Nouvelle provocation de la part du leader hongrois, qui est connu pour aimer tutoyer les limites ? Ou velléité de putsch constitutionnel, comme plusieurs titres de la presse européenne le dénoncent déjà en manchette de leur page internationale ?
Toujours est-il que la démarche du Premier ministre de la Hongrie irrite, jusque dans les rangs du PPE (Parti populaire européen), dont le Fidesz de Viktor Orbán est cependant membre.
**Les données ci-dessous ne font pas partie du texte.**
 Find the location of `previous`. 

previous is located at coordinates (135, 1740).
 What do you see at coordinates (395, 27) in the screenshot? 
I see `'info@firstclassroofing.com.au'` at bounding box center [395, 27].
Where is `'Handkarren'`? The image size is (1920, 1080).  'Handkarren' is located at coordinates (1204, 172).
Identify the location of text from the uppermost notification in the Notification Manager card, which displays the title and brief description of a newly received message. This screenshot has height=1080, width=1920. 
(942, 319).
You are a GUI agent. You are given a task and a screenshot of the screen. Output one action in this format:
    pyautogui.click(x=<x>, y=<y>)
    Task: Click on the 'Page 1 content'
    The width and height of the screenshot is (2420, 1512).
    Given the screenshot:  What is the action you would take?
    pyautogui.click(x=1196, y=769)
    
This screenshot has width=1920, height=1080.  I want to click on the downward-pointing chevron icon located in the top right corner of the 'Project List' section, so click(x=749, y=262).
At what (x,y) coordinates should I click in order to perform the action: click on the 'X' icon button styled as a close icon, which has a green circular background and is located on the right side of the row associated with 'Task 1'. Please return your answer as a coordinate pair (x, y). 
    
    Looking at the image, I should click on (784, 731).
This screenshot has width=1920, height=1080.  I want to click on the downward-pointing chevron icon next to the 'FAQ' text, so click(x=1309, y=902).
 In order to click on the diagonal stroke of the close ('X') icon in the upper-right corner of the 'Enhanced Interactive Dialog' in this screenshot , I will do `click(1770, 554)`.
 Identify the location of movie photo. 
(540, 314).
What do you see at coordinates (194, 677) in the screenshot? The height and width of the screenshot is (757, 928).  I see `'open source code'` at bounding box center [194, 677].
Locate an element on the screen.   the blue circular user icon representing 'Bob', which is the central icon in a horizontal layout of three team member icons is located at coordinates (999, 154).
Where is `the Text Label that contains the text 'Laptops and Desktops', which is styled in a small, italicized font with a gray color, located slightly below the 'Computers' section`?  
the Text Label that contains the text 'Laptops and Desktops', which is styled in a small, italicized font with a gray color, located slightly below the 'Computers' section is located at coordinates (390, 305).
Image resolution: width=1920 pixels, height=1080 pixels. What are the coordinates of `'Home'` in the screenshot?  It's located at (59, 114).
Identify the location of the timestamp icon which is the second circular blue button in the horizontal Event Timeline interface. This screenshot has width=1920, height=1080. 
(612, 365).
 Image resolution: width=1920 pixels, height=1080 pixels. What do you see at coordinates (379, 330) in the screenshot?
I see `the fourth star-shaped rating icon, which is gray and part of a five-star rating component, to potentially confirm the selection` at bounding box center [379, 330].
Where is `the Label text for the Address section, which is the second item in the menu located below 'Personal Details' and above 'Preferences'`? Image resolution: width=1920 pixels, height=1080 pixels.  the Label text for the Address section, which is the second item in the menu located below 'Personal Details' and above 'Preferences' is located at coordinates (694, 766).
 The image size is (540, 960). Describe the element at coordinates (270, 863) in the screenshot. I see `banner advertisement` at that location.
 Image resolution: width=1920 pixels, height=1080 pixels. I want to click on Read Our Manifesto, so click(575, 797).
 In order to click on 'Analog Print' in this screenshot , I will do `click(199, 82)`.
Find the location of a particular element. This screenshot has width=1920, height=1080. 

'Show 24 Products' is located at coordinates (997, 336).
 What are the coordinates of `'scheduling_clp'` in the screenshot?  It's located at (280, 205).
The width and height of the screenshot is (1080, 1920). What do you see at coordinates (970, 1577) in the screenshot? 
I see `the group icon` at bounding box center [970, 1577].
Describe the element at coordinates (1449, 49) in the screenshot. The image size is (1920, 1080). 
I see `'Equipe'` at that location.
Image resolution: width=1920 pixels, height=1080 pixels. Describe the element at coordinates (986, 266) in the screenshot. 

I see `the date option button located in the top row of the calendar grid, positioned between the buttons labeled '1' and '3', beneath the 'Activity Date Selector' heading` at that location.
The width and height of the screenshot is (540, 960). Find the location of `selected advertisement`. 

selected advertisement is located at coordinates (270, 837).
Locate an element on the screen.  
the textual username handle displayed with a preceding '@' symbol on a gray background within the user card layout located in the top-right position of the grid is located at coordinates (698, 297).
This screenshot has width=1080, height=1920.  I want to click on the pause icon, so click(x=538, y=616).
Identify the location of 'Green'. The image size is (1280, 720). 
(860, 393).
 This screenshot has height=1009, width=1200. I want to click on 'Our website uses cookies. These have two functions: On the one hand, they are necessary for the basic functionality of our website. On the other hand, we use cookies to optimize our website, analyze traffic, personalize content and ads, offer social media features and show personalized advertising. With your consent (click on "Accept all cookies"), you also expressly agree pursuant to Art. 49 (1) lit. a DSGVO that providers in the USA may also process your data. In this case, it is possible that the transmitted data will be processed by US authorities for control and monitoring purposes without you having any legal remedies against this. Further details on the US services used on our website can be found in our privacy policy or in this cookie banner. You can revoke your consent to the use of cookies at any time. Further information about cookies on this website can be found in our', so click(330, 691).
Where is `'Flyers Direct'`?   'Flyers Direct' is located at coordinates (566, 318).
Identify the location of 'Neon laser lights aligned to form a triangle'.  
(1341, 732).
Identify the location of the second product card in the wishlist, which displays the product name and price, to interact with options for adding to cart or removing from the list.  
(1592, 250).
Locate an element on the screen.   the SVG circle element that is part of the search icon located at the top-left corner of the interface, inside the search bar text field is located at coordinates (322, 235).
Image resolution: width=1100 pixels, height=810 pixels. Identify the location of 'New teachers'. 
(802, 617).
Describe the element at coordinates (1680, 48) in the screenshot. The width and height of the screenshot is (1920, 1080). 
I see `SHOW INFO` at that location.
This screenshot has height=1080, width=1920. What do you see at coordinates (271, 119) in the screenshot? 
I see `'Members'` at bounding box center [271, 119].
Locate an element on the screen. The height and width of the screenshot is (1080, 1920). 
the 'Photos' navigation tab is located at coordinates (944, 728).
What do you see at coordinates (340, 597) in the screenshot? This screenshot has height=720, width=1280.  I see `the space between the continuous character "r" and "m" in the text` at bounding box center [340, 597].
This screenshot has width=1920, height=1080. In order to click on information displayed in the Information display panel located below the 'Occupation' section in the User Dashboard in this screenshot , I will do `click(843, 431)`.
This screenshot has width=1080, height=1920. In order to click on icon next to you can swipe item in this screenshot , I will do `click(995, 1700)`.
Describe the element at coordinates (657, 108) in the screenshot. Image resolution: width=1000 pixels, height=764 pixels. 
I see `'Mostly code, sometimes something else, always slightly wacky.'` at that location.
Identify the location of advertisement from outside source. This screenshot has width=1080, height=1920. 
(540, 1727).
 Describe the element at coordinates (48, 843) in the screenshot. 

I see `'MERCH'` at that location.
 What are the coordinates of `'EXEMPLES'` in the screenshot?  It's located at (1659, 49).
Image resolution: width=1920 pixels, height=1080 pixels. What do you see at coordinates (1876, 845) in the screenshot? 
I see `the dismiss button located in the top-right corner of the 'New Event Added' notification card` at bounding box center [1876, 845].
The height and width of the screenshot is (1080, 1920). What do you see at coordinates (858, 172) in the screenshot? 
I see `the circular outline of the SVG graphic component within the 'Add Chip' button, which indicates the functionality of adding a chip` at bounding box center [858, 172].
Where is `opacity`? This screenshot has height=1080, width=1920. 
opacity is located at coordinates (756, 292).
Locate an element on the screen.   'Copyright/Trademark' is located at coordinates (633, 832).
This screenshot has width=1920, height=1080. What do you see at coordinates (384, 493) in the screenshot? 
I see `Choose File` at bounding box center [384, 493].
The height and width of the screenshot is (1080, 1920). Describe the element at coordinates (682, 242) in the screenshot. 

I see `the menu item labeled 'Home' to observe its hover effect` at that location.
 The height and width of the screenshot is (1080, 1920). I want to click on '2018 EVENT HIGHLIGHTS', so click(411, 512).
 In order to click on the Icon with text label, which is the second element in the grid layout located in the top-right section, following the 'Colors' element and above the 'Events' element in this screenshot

Peut-être plus pour longtemps ceci dit ! En effet, Maxime Prévot, président du cdH, ainsi que le parti social-chrétien flamand et une dizaine de membres du PPE viennent tout juste d'adresser à leur président Donald Tusk une lettre rédigée sur le ton de « Cette fois, ça suffit ! », demandant l'expulsion du Fidesz de leurs rangs.
Ursula von der Leyen s'est dit quant à elle « particulièrement concernée par ce qui se passe en Hongrie », précisant que des mesures seraient prises si cela venait à s'avérer nécessaire.
Espérons qu'il ne s'agit pas là que d'une simple déclaration d'intention ! En ces temps difficiles, l'Europe a plus que jamais besoin de rester unie et de faire corps autour des valeurs de solidarité et de défense des libertés individuelles qui constituent son ciment.